YOUR OBJECTIVE | Reproduce the passage of the article on lung cancer in women that starts at "The American Lung" and ends at "about lung cancer.", word for word.

PASSAGE SHOWN |
-------

Article
Author(s):
Lung cancer remains a silent epidemic among women, despite the number of patients who lose their battle to the disease each year.
The American Lung Association (ALA) conducted its second annual Women’s Lung Health Barometer — a survey of more than 1,000 adult women to measure participants’ awareness, knowledge, and perceptions about lung cancer.
The results show that just one percent of women considers lung cancer to be a “top of mind” threat to their health, despite the fact that lung cancer kills nearly twice as many women as any other cancer each year.
With this knowledge gap in mind, the ALA launched LUNG FORCE — an initiative with the expressed mandate to “unite women to stand together against lung cancer and for lung health.”
In practice, LUNG FORCE seeks to make lung cancer a public health priority by bringing awareness to the issue and calling for policy changes and increased research funding for the disease.
American Lung Association national president and CEO Harold P. Wimmer, the architect behind the LUNG FORCE initiative, told CURE that, in general, the “strong, pervasive stigma associated with lung cancer” is the greatest challenge the initiative faces.
“Sadly, stigma plays a major role in the lung cancer experience for most people struggling with this terrible disease,” he lamented. “Feelings of fear, guilt and blame affect their quality of life and may impact quality of care.”
This stigma may be exacerbated for women, as lung cancer is sometimes perceived to be a “man’s disease.” Over the last 38 years, the lung cancer mortality rate for men fell significantly, while the mortality rate for women skyrocketed.
Stigma may also contribute to the fact that only of 25 percent of women reported to the ALA Health Barometer that they’ve ever discussed lung cancer with their health provider. Just 17 percent of lung cancer cases among women are diagnosed early.
For women, lung cancer survival statistics are “sobering,” said Wimmer. One woman in the US dies from lung cancer every eight minutes.
Though the awareness rates about lung cancer as a public health epidemic is not where the ALA wants them to be, Wimmer does note that progress has been made in the last year.
Congress passed a budget bill this December that included a funding increase for the National Institutes of Health (NIH). The NIH estimates that it will invest $362 million in lung cancer research during 2016.
Additionally, the FDA approved seven new drugs to treat lung cancer in 2015. Several more lung cancer drugs are currently in the development pipeline.
Still, the ALA is calling for more investment in cancer research, and has committed to redoubling efforts to make sure future austerity limits do no hamper this progress.
“The bottom line is that no one deserves cancer. Anyone can get lung cancer, and everyone deserves sympathy and support,” Wimmer concluded. LUNG FORCE is “a bold initiative to take lung cancer out of the shadows and address this disease head on.”

-------

EXTRACTED RECORDS |
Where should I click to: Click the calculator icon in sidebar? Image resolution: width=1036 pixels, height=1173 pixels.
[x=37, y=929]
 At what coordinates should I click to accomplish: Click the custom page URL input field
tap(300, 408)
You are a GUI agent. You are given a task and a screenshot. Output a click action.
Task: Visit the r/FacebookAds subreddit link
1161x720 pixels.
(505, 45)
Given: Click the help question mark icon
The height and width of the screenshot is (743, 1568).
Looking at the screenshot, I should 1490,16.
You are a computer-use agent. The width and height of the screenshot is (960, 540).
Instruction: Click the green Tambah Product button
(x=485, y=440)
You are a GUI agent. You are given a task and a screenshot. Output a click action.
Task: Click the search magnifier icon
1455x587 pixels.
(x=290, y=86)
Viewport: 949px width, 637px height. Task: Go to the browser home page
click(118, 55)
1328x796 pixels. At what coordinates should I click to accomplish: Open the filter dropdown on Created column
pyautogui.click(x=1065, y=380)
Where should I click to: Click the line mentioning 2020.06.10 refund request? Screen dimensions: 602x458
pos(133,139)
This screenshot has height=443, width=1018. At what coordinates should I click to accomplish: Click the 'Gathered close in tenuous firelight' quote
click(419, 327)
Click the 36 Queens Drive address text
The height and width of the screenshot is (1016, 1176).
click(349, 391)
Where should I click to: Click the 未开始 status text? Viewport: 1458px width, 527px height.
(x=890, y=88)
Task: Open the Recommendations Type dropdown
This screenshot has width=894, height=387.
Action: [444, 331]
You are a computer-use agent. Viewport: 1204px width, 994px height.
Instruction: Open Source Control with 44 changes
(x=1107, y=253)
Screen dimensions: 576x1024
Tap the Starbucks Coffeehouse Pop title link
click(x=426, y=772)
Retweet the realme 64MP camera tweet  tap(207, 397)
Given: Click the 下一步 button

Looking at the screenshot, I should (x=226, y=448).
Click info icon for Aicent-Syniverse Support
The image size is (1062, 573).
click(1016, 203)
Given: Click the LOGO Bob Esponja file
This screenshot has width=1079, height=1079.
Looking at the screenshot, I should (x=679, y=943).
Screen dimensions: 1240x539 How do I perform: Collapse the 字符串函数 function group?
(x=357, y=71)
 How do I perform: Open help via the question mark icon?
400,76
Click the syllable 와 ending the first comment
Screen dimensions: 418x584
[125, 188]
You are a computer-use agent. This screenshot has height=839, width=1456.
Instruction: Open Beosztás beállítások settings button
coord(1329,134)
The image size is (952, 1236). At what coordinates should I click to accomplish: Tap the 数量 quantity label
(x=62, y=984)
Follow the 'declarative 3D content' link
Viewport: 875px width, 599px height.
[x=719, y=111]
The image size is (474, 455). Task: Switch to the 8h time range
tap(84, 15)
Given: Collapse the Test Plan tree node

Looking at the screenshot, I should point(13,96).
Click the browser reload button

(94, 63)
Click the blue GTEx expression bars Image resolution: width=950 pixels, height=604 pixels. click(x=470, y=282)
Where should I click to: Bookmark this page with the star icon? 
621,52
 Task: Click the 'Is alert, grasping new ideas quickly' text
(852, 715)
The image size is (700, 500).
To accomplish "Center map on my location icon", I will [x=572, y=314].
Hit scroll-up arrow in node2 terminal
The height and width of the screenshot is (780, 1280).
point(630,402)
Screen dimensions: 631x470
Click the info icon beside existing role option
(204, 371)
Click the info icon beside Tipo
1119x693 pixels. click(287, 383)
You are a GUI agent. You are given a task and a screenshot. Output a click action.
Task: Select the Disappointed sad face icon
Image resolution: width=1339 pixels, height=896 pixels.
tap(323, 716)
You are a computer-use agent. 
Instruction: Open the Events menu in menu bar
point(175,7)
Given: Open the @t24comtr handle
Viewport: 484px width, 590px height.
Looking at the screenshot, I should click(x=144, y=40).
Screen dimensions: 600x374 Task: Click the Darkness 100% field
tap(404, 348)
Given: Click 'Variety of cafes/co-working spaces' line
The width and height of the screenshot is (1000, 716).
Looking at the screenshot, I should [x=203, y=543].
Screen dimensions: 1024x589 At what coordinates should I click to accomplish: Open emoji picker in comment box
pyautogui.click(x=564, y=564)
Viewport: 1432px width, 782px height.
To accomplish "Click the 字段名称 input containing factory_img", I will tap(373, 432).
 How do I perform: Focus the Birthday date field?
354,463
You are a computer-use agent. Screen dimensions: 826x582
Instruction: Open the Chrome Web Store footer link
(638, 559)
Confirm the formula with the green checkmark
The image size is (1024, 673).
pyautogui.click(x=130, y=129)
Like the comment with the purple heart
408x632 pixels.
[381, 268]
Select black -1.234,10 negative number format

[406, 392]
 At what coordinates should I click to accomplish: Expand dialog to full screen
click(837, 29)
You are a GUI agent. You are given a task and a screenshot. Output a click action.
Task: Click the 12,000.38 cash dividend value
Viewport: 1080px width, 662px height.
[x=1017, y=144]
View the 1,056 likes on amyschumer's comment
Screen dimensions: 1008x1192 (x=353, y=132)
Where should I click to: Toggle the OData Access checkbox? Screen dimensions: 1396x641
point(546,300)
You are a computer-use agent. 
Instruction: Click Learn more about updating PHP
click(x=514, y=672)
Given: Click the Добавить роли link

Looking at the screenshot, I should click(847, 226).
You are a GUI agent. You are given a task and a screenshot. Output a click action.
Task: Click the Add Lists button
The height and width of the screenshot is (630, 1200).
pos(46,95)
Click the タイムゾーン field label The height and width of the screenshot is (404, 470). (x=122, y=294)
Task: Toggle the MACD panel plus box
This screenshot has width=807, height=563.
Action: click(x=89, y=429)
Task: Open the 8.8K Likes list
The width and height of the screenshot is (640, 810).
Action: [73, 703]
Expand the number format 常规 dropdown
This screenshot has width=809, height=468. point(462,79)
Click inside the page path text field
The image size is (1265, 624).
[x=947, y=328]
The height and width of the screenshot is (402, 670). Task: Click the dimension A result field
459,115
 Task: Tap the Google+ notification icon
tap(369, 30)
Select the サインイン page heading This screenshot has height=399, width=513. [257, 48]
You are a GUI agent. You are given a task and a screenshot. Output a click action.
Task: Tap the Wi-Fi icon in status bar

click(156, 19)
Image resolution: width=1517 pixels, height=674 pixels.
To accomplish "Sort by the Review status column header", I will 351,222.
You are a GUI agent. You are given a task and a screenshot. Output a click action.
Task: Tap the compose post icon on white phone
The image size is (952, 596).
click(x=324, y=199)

-------

ANSWER TO THE PROBLEM |
The American Lung Association (ALA) conducted its second annual Women’s Lung Health Barometer — a survey of more than 1,000 adult women to measure participants’ awareness, knowledge, and perceptions about lung cancer.